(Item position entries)
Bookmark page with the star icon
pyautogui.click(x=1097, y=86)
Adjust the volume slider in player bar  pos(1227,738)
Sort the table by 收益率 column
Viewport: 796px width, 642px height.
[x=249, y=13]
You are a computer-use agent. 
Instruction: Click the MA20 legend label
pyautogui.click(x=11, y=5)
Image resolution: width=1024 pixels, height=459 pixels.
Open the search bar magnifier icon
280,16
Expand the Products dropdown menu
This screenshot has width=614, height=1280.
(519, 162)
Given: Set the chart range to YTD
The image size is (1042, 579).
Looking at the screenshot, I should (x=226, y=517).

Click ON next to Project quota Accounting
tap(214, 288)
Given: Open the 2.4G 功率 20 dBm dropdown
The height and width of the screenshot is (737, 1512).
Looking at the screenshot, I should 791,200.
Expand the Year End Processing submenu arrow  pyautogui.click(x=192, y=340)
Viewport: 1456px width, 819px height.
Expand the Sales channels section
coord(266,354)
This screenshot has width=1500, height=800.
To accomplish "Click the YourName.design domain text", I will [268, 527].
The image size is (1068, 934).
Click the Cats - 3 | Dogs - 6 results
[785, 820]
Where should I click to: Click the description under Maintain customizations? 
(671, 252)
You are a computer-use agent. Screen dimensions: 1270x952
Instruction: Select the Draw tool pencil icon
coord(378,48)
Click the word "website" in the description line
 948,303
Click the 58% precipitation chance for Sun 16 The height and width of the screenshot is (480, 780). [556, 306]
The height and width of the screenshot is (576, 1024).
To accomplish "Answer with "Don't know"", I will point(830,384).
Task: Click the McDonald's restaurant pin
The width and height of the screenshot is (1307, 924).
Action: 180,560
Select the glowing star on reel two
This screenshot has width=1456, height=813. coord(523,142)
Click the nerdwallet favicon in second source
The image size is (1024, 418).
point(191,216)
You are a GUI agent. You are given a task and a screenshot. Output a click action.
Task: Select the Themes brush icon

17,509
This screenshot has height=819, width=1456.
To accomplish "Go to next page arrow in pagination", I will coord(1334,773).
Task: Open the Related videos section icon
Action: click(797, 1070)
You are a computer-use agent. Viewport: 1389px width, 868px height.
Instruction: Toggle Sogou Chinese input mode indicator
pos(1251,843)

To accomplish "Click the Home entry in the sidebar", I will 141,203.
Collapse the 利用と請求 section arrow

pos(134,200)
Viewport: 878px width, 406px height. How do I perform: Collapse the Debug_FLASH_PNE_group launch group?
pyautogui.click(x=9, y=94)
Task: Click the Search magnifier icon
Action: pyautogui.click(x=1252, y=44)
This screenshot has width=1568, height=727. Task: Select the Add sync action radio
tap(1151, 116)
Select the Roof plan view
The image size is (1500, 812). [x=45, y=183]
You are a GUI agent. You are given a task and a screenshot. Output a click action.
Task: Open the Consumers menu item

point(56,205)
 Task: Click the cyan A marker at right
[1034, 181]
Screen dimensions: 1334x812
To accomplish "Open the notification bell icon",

SHORT TASK
Identify and copy every line of the listing that contains the string "star", treating uppercase and lowercase as different.

PROBLEM SOLUTION
Bookmark page with the star icon
Select the glowing star on reel two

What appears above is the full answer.